The study demonstrates the way that stacks 2D layers of tungsten disulfide together with tungsten diselenide to create an intricately patterned material or superlattice.

For this study, scientists used 2D samples of semiconducting materials – tungsten disulfide and tungsten diselenide – to show that the twist angle between layers provides a “tuning knob” to turn a 2D semiconducting system into an exotic quantum material with highly interacting electrons.

Feng Wang, a condensed matter physicist with Berkeley Lab’s Materials Sciences Division and professor of physics at UC Berkeley said, “This is an amazing discovery because we didn’t think of these semiconducting materials as strongly interacting. Now this work has brought these seemingly ordinary semiconductors into the quantum materials space.”
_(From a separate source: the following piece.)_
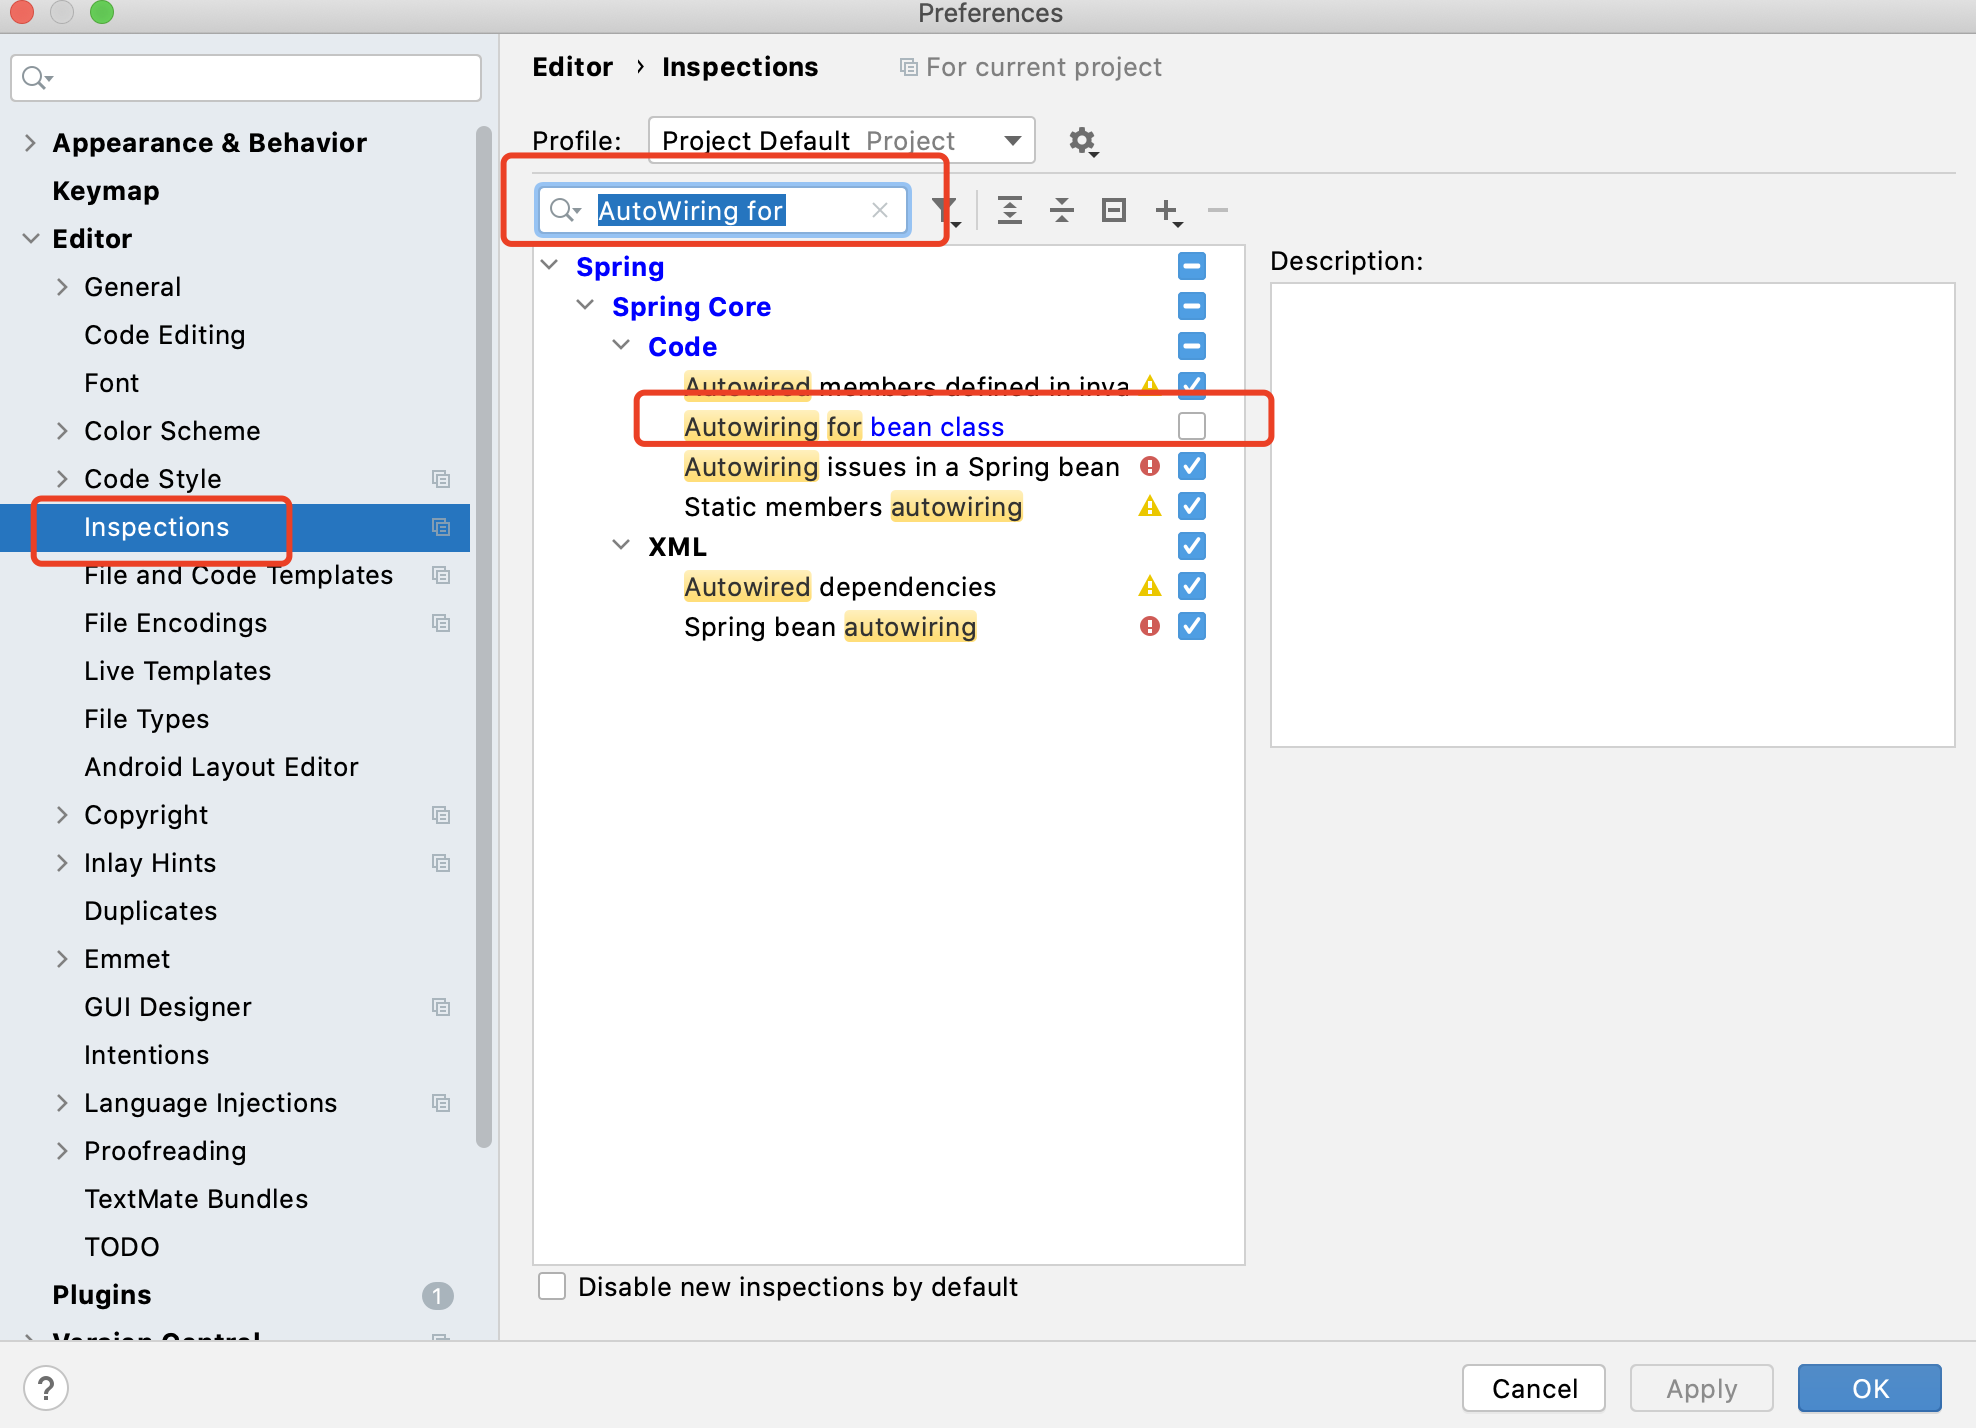
Task: Click the inspection profile settings gear icon
Action: 1082,140
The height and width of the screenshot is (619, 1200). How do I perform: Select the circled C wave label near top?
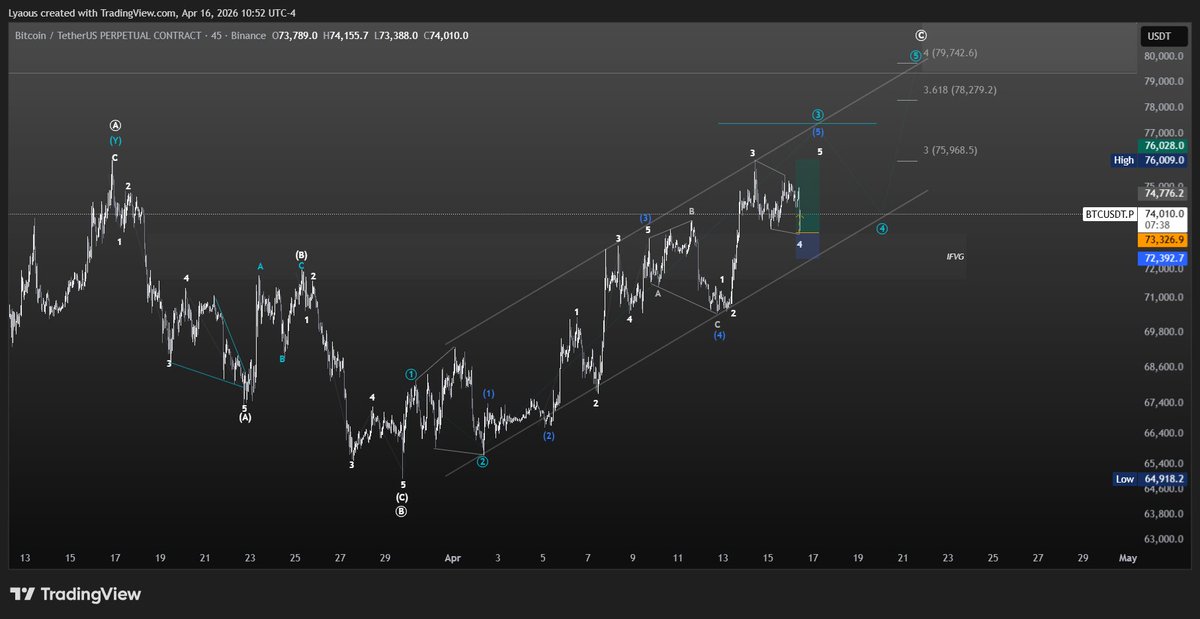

Scientists fabricated the tungsten disulfide and tungsten diselenide samples using a polymer-based technique to pick up and transfer flakes of the materials, each measuring just tens of microns in diameter, into a stack.

They then quantified the optical absorption of a new tungsten disulfide and tungsten diselenide sample and found that the absorption of visible light in a tungsten disulfide/tungsten diselenide device is largest when the light has the same energy as the system’s exciton, a quasiparticle that consists of an electron bound to a hole that is common in 2D semiconductors. (In physics, a hole is a currently vacant state that an electron could occupy.)
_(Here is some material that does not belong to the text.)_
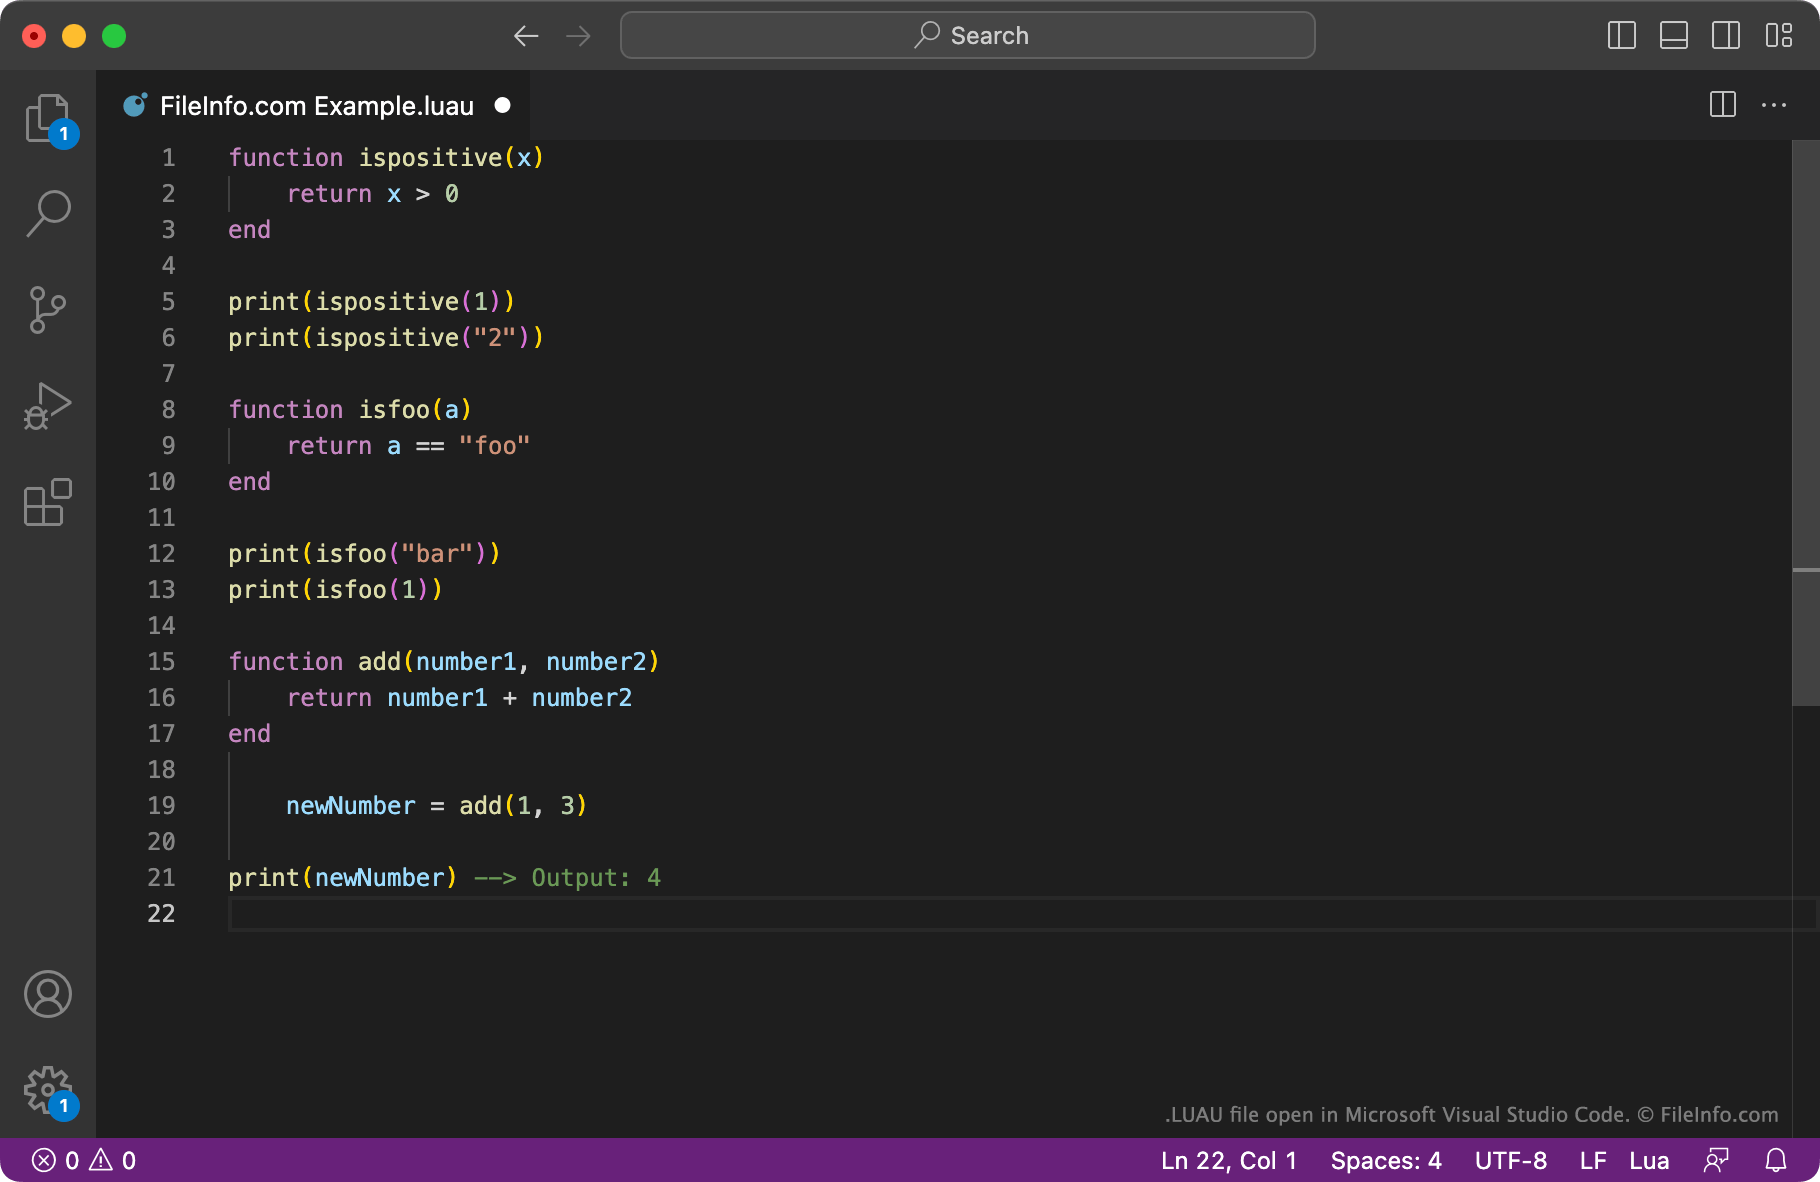This screenshot has height=1182, width=1820.
Task: Toggle the secondary side bar layout button
Action: 1725,36
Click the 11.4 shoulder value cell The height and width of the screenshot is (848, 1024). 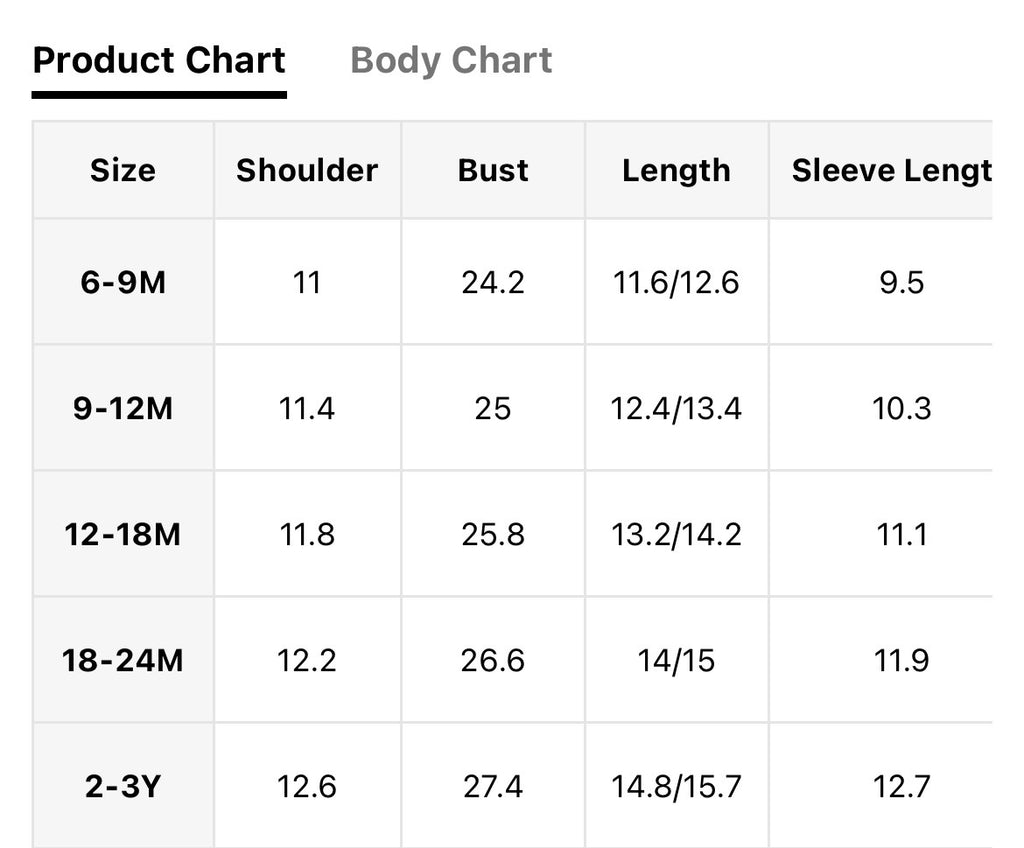pos(307,408)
The large potential energy of three distinct exciton states in a 2D tungsten disulfide/tungsten diselenide device could introduce exotic quantum phenomena into semiconducting materials. (Credit: Berkeley Lab)
The large potential energy of three distinct exciton states in a 2D tungsten disulfide/tungsten diselenide device could introduce exotic quantum phenomena into semiconducting materials. (Credit: Berkeley Lab)
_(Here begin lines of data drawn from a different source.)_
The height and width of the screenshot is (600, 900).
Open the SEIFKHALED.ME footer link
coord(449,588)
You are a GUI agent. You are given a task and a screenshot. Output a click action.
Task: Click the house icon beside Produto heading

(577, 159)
For light in the energy range that the researchers were considering, they expected to see one peak in the signal that corresponded to the energy of an exciton.

Instead, they found that the original peak that they expected to see had split into three different peaks representing three distinct exciton states.

What could have increased the number of exciton states in the tungsten disulfide/tungsten diselenide device from one to three? Was it the addition of a moiré superlattice?

To find out, scientists used a transmission electron microscope (TEM) at Berkeley Lab’s Molecular Foundry, a nanoscale science research facility, to take atomic-resolution images of the tungsten disulfide/tungsten diselenide device to check how the materials’ lattices were aligned.

Emma Regan, a graduate student researcher who work under Wang in the Ultrafast Nano-Optics Group at UC Berkeley said, “The TEM images confirmed what we had suspected all along: the materials had indeed formed a moiré superlattice. We saw beautiful, repeating patterns over the entire sample. After comparing this experimental observation with a theoretical model, we found that the moiré pattern introduces large potential energy periodically over the device and could, therefore, introduce exotic quantum phenomena.”

Scientists are now planning to measure how this new quantum system could be applied to optoelectronics, which relates to the use of light in electronics; valleytronics, a field that could extend the limits of Moore’s law by miniaturizing electronic components; and superconductivity, which would allow electrons to flow in devices with virtually no resistance.

The study was conducted in the collaboration with Arizona State University and the National Institute for Materials Science in Japan.

The study was published online recently in the journal Nature. The work was supported by the DOE Office of Science. Additional funding was provided by the National Science Foundation, the Department of Defense, and the Elemental Strategy Initiative conducted by MEXT, Japan, and JSPS KAKENHI. The Molecular Foundry is a DOE Office of Science user facility.